Anthony Chan (UBP) | In the run-up with regards to the on-going Sino-US trade talks, we have seen the carrot-and-stick approach from both sides as they leverage their respective negotiating power.
The key events are:
- In additional to Huawei, the US administration has further blacklisted another five major Chinese super- conductor/super-computer firms to prevent them from doing business with US. This is an escalation of tech war that has added another dimension to the trade war saga.
- US vice president Mike Pence has finally decided to withdraw his critical speech on China for the 30th anniversary of June 4 event. President Trump argued that the timing of the speech would not help on-going trade talks with China.

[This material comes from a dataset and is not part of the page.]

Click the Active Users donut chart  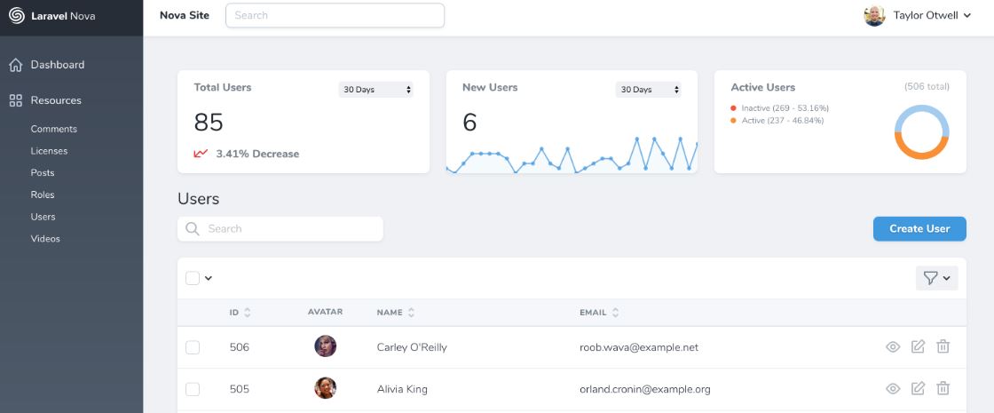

- Chinese president Xi Jinping’s unexpected visit to North Korea last week received unprecedentedly warm official reception by Kim Jong-un. This can be interpreted as a show of power by China of its close relationship with North Korea. Beijing may use its influence on possible denuclearisation of North Korea as one of the bargaining chips with the US.

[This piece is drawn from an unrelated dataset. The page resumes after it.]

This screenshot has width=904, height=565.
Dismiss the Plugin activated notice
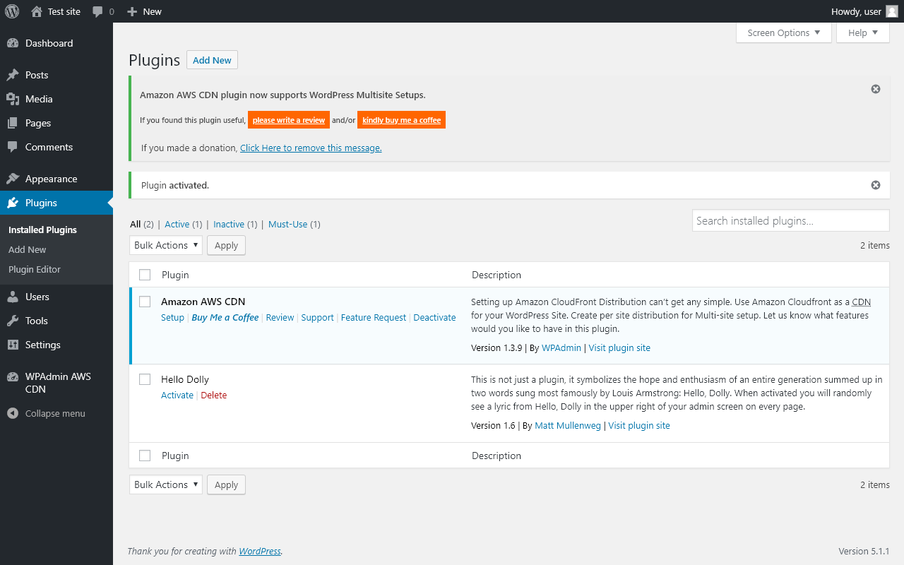[x=876, y=185]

- Also, surprisingly, it was reported that President Trump had sent a letter to Kim Jong-un. North Korea’s official statement described that it has an ‘excellent content’ and the regime felt the letter was ‘satisfactory’.
- Ever since Trump’s additional tariff imposition on 10 May, China has doubled its efforts to consolidate non-US strategic alliances. The latest round of economic cooperation with Russia is an intended move to counter any further fallout from its strategic confrontation with the US.

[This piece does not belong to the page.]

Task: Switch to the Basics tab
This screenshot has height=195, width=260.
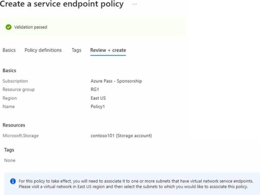Action: [x=9, y=50]
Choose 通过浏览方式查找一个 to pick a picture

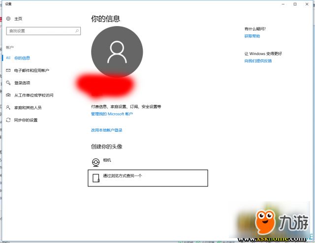[x=123, y=176]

The above developments suggest that an outright break-up of talks at the G20 meeting between US and China looks unlikely. But there is no evident breakthrough on lingering issues that caused an abrupt ending to the negotiations last month. Issues such as tariff removal and any change in Chinese laws to accommodate US’ demand for reform on forced technology transfers and market access remain.
We see the most likely outcome from the G20 meeting is an extended truce while negotiations resume but with all existing tariffs maintained.
We attach the following probabilities for three different scenario outcomes:
- No trade deal, resumed negotiation, no tariff removed (50% probability)
- Trade deal, new tariff removed (20%)
- Full break-up, tension escalates and spread into non- trade sanctions (30%)
If trade talk resumes, as anticipated in the first scenario, it will cause little excitement on the upside potential because of existing tariff constraint as well as still worrying US-China relationship. Investors’ focus on policy stimulus from both China and US will be the key market drivers.
The US Federal Reserve has already turned dovish in communication and it is a matter of the timing for the next rate cut.
We expect Beijing will have the capacity to reflate the economy with both monetary and fiscal stimulus but only to the extent that the global economy will not slip into a recession. In our forecast, this is merely a tail risk at this stage.